Perugia murder hunt widens

Police search for a fourth suspect in the killing of student Meredith Kercher
Click to follow
The Independent Online

Police in Perugia are on the trail of a fourth suspect in the murder of student Meredith Kercher.

The 21-year-old from Coulsdon, Surrey, was found with her throat slashed on 1 November in her flat in Perugia, where she was three months into an Erasmus study programme. Her American flatmate Amanda Knox, Knox's Italian boyfriend Raffaele Sollecito and a Congolese musician and bar owner called Patrick Lumumba are in custody accused of the murder.

But investigators say they are now sure that a fourth person was involved.

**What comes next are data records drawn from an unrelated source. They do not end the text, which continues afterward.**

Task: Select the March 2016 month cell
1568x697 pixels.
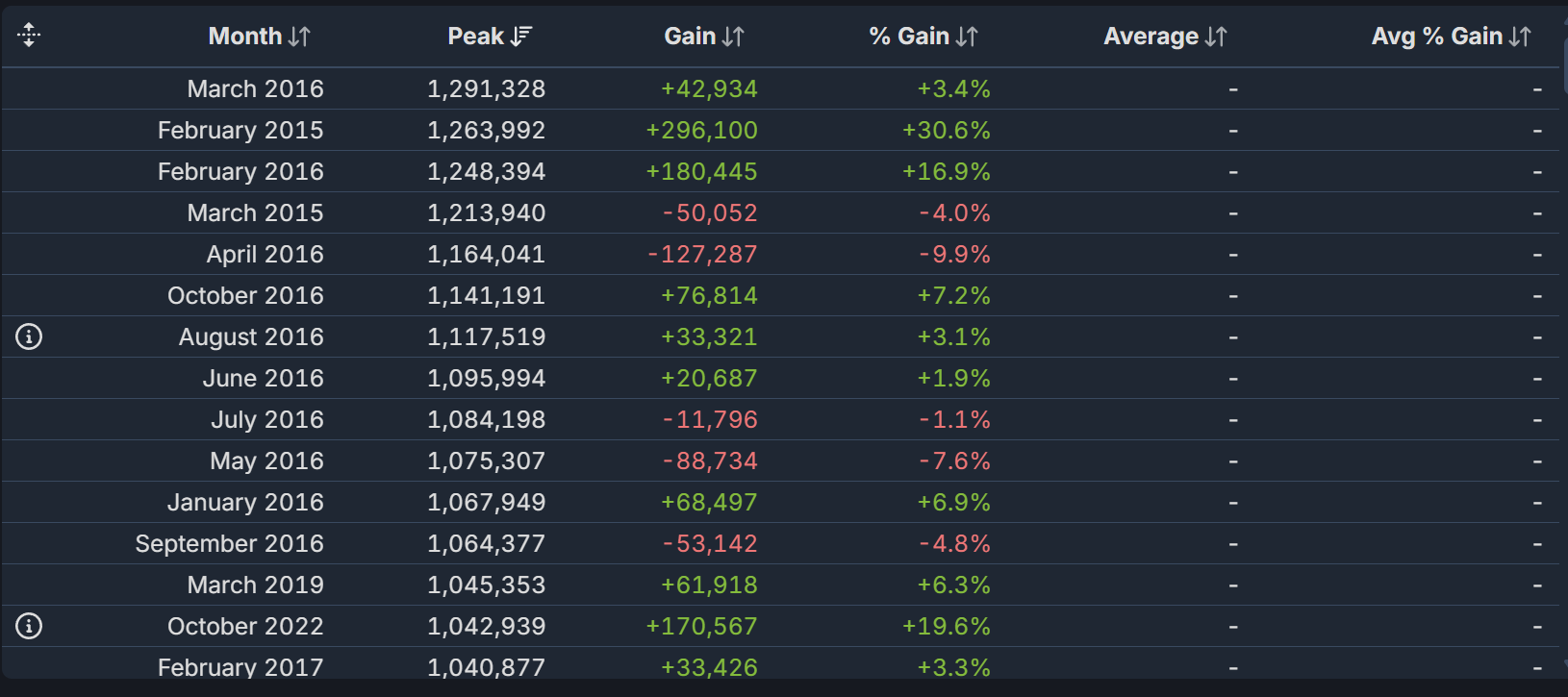Action: tap(255, 88)
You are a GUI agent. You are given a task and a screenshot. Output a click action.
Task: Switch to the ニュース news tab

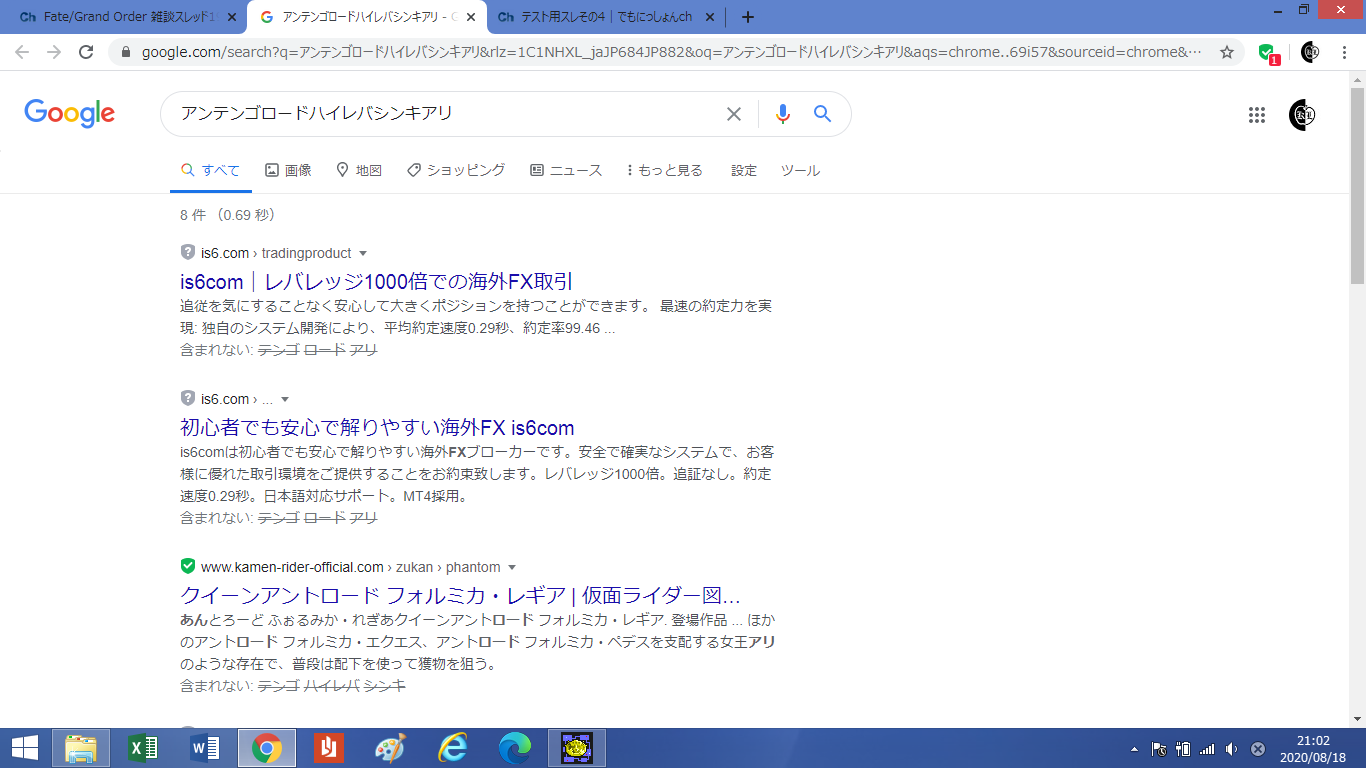566,170
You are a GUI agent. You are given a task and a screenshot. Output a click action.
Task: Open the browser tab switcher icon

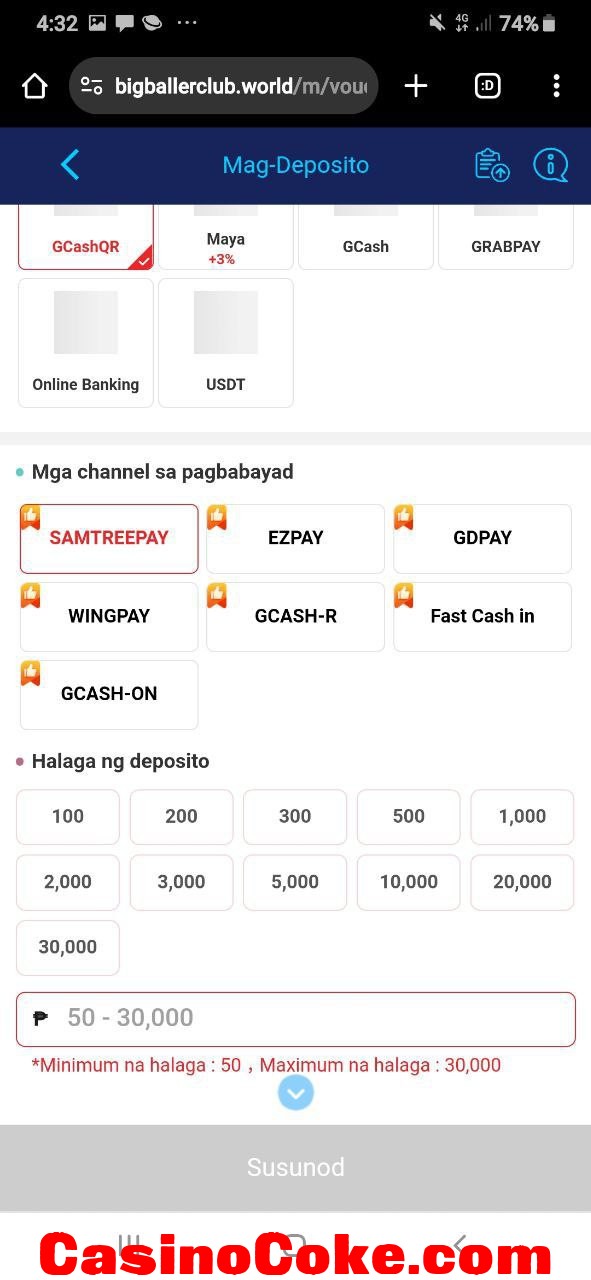[487, 87]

Unidentified fingerprints on Meredith's blood-soaked pillow and DNA on soiled toilet paper in the lavatory have convinced them that at least one other person was in the room when the student was killed.

The position of Ms Knox and Mr Sollecito worsened last week with the news that DNA of Ms Knox and Meredith had been retrieved from the blade of a long kitchen knife found in Mr Sollecito's home – despite the knife having been carefully washed with bleach. The finding opened a new scenario: if this is the murder weapon, and it came from Mr Sollecito's home – Ms Knox and Meredith's two Italian flatmates have never seen it before – then perhaps it was brought to the the flat with the express intent of killing Meredith. In which case she was not, as previously thought, killed impulsively at the culmination of a reckless sex session, but the victim of premeditated murder. Yesterday, a bag belonging to Ms Knox was taken from her in jail for forensic examination in case it contains traces of the knife.

But the mystery fingerprints and DNA convince the investigators that the full picture still eludes them, setting off the urgent hunt for a fourth suspect. Meredith complained to English friends in Perugia that Ms Knox brought too many men to the flat, and attention is focusing on drug dealers and others on the fringes of the student community.

In particular there is a man Ms Knox brought home whom Meredith's friends called "strange", and dubbed "internet man" because he worked in an internet cafe. In Perugia there are also rumours that one of the regular drug dealers who sold hash to the foreign students – Ms Knox and Mr Sollecito admit to having smoked hash "all afternoon" on the day of the murder – has since disappeared.

Yesterday, friends of Mr Lumumba demanded his release. Mr Lumumba, married with a two-year-old son, has denied setting foot in Meredith's flat and no evidence has been found linking him to the crime.